The Hunter(5)

He came to fear the lightning. To dread the illumination of the violent depravity they forced upon the person who was his entire universe. Tears streamed onto the filthy stone beneath him. His meager supper crawled its way back up his throat, threatening to choke him. He wanted to look away. To disappear. He wanted to die. To kill.

“Look away, Pigeon,” his mother gasped.

But he forced himself to watch. To watch them as they held her down. To memorize and catalog every sneering, rutting, grunting bastard’s face with each electric slash of light. Four of them in all.

Rage ripped through him, fueled by heat and fear and youth and helplessness. His soul became as enraged as the storm.

When the man restraining him was replaced by another readying to take his turn, Christopher lunged, catching the brute in the throat, and he didn’t stop punching until he felled the man.

He dimly heard his mother’s weak and hoarse scream before pain exploded behind his eyes, and he crashed to the floor, stunned.

The world spun around him, dipped and tossed in such a way that made him want to hold on to something, to reach out and make it stop. Shadows rose and fell, doubled and then transposed. Thunder crashed, or was it the door?

Then the storm hurling itself against the roof was the only sound ripping through his pounding head.

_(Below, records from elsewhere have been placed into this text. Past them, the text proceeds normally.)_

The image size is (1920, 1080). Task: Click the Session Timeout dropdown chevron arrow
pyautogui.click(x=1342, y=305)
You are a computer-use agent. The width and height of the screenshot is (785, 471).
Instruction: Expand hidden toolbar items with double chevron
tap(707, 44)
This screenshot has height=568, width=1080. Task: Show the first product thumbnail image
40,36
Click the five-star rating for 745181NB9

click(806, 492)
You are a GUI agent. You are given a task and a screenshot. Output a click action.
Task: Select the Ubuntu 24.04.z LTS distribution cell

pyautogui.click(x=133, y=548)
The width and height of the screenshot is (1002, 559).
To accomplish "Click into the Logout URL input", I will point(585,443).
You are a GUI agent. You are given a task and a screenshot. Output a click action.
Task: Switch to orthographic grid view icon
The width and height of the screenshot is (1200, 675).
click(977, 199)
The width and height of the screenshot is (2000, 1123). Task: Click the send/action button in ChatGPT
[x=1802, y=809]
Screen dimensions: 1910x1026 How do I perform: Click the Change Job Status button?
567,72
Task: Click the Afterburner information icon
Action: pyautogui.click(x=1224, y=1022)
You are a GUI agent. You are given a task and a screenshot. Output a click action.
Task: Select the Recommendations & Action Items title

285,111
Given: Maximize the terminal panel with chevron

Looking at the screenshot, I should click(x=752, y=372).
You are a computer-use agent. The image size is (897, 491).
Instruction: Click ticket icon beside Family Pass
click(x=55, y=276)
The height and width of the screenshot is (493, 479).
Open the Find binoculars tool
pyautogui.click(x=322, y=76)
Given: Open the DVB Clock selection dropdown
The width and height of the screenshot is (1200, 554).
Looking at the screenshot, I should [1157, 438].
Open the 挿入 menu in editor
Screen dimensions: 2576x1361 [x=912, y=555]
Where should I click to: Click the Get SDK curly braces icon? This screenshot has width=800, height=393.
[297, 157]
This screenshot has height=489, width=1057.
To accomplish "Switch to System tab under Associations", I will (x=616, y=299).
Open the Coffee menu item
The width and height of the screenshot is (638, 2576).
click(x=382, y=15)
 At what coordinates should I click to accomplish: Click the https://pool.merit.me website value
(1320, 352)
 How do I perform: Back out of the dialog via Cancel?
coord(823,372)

Mother. Where was his mother? Was she—

“Christopher?”

With herculean effort, he turned his neck to see her shadow draped on the opposite side of the quickly dimming coals. She crawled toward him on her elbows, but couldn’t seem to make it around the fire pit.

Fear chased the vertigo away and he summoned the strength to lift himself from the floor.

“Mum,” he croaked, staggering to where she’d collapsed.

“Christopher.” Her voice, barely above a whisper, mirrored his terror. “Are you hurt, my son?”

“No. I’m okay. Mum, don’t move. I’ll call the guards.” He knelt over her, afraid to touch her. Afraid to put his hands anywhere.

“There was a knife, Pigeon, did they—” She panted a bit, as though trying to catch her breath. “Did they cut you?” Her hands, usually so strong, so sure, feathered over his face, his shoulders, and down his torso.

“A knife?” He shook his head, still trying to clear it. “They didn’t cut me…”

A warm, sticky sensation pooled against his knee and he suddenly wondered if he hadn’t been somehow stabbed. But there was no pain. No cut.

A new dawning horror licked at his soul.

“Throw another log on the fire, Pigeon, it’s so cold.”

The warm liquid slid down his leg as he hastily fetched two small logs and steepled them over the coals. Lightning flashed before the logs caught flame, illuminating the most grim sight of the entire horror-filled night.

Blood. Spreading from the prone form of his mother, threatening each wall of their tiny cell. He cried for help, clinging to the bars and pressing his face as far against the opening as he could. He called out for someone, anyone. Female voices answered from the darkness. Some concerned, some angry.

But no one came.

Breath exploding from his thin chest, he turned back to his beloved mother, now wreathed in the golden glow of their pathetic fire.

“Mum.” He knelt next to her on the side the blood had not yet reached; distressed to see how fast it crawled toward him, the edge of the red pool beveled in the light of the flame. “What do I do?” He groaned, hot tears blurring his vision. “Tell me what to do.”

“Oh, Pigeon, there’s nothing … to be done.” Tears streaked from her own eyes, but she could no longer reach for him. She sounded afraid, which intensified his own despair. He gathered her head against his chest, clutching her to him as though if he held on tightly enough, he could keep her with him.

“Don’t leave me,” he begged, not caring how small he sounded. “I’m sorry I didn’t stay still. I’m sorry. I was angry. I didn’t know about the knife. Don’t leave. I’m sorry!”

“Sing me the lullaby, Pigeon,” she whispered. “I can’t see you anymore.”

He forced the words through a throat blocked with terror and pain.